» EXERCISE: Write out, unchanged, the lines of the records from the line containing "This screenshot has height=325, width=856." through the line containing "pos(405,81)", including both of those lines.

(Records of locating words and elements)
********

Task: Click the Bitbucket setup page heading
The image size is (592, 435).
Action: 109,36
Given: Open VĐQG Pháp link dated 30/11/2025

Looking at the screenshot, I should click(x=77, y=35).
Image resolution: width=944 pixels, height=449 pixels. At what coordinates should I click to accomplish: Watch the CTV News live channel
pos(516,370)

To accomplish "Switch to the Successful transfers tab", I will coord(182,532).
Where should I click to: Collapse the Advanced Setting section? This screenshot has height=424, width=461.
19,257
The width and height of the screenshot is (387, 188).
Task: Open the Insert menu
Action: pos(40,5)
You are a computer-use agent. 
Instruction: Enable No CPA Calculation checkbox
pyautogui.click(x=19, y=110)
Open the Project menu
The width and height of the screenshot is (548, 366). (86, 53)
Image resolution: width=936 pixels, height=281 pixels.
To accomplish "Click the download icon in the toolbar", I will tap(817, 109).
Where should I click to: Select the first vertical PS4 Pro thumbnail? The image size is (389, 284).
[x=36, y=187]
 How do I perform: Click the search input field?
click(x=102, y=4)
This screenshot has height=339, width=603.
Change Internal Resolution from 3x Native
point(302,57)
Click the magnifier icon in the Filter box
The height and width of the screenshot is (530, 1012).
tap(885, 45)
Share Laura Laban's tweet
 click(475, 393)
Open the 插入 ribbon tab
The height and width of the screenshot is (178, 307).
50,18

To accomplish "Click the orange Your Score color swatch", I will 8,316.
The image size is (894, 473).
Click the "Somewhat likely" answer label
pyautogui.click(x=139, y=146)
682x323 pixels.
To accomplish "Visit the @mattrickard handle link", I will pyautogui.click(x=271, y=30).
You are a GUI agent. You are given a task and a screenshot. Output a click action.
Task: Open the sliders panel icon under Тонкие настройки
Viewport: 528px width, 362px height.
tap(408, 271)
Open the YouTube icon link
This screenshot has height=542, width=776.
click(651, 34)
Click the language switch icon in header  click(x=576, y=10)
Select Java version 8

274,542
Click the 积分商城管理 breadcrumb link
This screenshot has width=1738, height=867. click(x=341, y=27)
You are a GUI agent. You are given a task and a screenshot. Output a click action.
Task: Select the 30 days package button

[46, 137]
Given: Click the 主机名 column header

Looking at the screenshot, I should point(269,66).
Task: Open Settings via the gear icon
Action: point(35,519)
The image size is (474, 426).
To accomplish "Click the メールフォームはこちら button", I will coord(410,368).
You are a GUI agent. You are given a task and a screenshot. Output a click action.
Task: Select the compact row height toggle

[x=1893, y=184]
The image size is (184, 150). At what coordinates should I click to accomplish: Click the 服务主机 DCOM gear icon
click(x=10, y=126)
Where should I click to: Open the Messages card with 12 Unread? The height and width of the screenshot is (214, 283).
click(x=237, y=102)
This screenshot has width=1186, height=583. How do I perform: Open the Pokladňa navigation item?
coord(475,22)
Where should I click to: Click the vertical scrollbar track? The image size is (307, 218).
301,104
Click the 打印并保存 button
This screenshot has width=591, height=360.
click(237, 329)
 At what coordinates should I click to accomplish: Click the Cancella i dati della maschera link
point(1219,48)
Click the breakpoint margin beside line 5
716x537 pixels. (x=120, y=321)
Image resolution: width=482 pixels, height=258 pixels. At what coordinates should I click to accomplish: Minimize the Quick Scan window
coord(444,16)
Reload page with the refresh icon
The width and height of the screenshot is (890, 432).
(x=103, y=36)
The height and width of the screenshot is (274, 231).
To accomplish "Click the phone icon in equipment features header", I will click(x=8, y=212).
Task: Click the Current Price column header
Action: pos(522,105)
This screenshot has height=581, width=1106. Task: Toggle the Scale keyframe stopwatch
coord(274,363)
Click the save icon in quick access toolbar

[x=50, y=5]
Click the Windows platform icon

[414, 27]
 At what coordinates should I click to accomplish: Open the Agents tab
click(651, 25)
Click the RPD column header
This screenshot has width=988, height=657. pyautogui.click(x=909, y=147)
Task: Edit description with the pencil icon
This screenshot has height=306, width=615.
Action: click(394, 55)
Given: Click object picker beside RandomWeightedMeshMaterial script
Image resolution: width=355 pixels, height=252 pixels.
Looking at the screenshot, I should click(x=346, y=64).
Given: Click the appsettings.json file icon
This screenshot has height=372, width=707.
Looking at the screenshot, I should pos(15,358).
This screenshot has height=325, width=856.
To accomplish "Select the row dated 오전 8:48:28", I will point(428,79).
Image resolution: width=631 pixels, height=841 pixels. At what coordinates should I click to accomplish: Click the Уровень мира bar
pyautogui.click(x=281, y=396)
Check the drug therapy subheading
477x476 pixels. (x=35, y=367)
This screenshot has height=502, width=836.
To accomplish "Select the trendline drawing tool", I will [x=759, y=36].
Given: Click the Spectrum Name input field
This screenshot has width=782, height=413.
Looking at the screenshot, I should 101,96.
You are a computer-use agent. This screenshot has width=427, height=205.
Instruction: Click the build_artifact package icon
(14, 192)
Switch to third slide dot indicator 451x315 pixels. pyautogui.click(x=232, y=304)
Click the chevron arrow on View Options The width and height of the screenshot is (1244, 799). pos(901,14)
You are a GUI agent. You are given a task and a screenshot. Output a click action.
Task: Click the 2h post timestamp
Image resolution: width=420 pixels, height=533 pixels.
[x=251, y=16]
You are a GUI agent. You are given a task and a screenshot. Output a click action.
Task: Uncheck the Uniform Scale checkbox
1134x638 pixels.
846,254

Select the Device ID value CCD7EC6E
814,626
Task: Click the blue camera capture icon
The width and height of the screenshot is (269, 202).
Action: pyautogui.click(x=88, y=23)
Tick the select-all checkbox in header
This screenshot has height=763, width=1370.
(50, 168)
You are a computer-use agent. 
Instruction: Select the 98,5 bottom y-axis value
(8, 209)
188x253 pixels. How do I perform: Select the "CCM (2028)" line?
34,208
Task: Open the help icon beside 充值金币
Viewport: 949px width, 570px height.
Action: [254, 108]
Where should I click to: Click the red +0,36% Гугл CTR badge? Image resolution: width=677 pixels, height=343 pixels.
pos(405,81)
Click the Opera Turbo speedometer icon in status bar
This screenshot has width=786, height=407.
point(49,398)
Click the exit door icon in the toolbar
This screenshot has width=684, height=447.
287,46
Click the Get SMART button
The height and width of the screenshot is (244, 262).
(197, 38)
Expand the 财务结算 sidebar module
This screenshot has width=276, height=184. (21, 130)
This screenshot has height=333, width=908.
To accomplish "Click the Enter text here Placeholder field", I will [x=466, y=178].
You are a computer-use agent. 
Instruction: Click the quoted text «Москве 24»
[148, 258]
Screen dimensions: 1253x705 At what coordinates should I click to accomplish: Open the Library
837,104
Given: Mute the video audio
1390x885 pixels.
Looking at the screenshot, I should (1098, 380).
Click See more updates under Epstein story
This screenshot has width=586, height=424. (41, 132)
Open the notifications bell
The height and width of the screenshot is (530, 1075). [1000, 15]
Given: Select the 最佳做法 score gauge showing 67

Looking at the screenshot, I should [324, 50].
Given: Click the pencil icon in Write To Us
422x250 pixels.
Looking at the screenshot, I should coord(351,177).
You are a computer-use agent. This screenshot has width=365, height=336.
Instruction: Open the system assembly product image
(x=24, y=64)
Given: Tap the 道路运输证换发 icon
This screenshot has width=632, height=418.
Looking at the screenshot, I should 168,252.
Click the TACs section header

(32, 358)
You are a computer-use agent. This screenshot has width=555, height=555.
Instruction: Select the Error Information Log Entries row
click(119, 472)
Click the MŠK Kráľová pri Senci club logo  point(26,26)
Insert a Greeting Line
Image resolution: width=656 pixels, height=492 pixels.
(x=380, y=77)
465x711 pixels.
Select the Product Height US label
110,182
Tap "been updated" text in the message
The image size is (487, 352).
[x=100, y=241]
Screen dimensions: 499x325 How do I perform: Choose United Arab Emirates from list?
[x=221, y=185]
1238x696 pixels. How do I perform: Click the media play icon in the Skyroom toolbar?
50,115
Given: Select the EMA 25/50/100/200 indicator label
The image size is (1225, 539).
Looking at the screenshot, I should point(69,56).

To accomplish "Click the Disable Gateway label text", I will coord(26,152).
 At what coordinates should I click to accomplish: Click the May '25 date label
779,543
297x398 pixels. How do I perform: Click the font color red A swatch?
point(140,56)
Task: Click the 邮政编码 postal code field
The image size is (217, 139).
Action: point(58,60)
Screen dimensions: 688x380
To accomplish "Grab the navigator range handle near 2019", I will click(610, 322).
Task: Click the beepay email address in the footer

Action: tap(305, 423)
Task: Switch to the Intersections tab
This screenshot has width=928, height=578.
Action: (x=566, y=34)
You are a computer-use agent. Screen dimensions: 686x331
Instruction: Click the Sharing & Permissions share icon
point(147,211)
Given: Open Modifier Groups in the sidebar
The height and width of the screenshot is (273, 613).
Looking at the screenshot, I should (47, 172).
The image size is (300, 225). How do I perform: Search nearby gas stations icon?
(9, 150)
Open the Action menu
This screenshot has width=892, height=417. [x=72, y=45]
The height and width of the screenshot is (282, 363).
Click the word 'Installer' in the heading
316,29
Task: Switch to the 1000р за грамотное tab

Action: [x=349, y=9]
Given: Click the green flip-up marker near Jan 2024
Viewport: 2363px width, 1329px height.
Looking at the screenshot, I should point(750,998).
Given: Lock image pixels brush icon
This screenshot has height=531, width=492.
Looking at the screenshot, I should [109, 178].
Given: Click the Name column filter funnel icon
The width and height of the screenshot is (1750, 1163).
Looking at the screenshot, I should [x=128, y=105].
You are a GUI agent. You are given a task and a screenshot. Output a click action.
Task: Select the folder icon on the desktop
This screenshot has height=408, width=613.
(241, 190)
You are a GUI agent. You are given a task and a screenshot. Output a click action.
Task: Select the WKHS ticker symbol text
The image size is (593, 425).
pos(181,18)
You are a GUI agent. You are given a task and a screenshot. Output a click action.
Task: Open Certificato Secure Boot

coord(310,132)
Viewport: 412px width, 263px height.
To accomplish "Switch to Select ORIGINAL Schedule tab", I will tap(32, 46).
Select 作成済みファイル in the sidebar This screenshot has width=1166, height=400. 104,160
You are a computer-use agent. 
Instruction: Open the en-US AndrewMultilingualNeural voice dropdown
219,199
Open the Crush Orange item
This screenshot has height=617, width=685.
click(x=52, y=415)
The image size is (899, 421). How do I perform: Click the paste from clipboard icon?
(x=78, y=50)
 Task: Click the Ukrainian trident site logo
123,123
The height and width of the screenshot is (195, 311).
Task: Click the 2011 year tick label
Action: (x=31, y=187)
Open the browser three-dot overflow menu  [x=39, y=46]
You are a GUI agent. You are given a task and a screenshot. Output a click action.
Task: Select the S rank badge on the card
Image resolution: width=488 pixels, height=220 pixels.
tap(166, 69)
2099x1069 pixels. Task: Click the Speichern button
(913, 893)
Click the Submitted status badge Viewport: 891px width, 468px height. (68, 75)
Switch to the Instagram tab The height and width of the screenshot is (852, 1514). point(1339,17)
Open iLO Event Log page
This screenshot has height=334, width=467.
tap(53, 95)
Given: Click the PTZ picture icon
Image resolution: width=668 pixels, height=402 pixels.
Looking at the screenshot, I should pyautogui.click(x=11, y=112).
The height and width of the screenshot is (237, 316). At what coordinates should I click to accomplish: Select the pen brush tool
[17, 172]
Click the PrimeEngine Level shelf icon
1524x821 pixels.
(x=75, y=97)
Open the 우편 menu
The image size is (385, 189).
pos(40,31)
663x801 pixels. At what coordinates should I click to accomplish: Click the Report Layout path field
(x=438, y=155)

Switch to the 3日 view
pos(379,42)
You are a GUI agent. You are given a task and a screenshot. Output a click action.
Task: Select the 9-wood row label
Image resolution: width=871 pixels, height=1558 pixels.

********

» SOLUTION FOR THIS PROBLEM:
This screenshot has height=325, width=856.
To accomplish "Select the row dated 오전 8:48:28", I will point(428,79).
Image resolution: width=631 pixels, height=841 pixels. At what coordinates should I click to accomplish: Click the Уровень мира bar
pyautogui.click(x=281, y=396)
Check the drug therapy subheading
477x476 pixels. (x=35, y=367)
This screenshot has height=502, width=836.
To accomplish "Select the trendline drawing tool", I will [x=759, y=36].
Given: Click the Spectrum Name input field
This screenshot has width=782, height=413.
Looking at the screenshot, I should 101,96.
You are a computer-use agent. This screenshot has width=427, height=205.
Instruction: Click the build_artifact package icon
(14, 192)
Switch to third slide dot indicator 451x315 pixels. pyautogui.click(x=232, y=304)
Click the chevron arrow on View Options The width and height of the screenshot is (1244, 799). pos(901,14)
You are a GUI agent. You are given a task and a screenshot. Output a click action.
Task: Click the 2h post timestamp
Image resolution: width=420 pixels, height=533 pixels.
[x=251, y=16]
You are a GUI agent. You are given a task and a screenshot. Output a click action.
Task: Uncheck the Uniform Scale checkbox
1134x638 pixels.
846,254

Select the Device ID value CCD7EC6E
814,626
Task: Click the blue camera capture icon
The width and height of the screenshot is (269, 202).
Action: pyautogui.click(x=88, y=23)
Tick the select-all checkbox in header
This screenshot has height=763, width=1370.
(50, 168)
You are a computer-use agent. 
Instruction: Select the 98,5 bottom y-axis value
(8, 209)
188x253 pixels. How do I perform: Select the "CCM (2028)" line?
34,208
Task: Open the help icon beside 充值金币
Viewport: 949px width, 570px height.
Action: [254, 108]
Where should I click to: Click the red +0,36% Гугл CTR badge? Image resolution: width=677 pixels, height=343 pixels.
pos(405,81)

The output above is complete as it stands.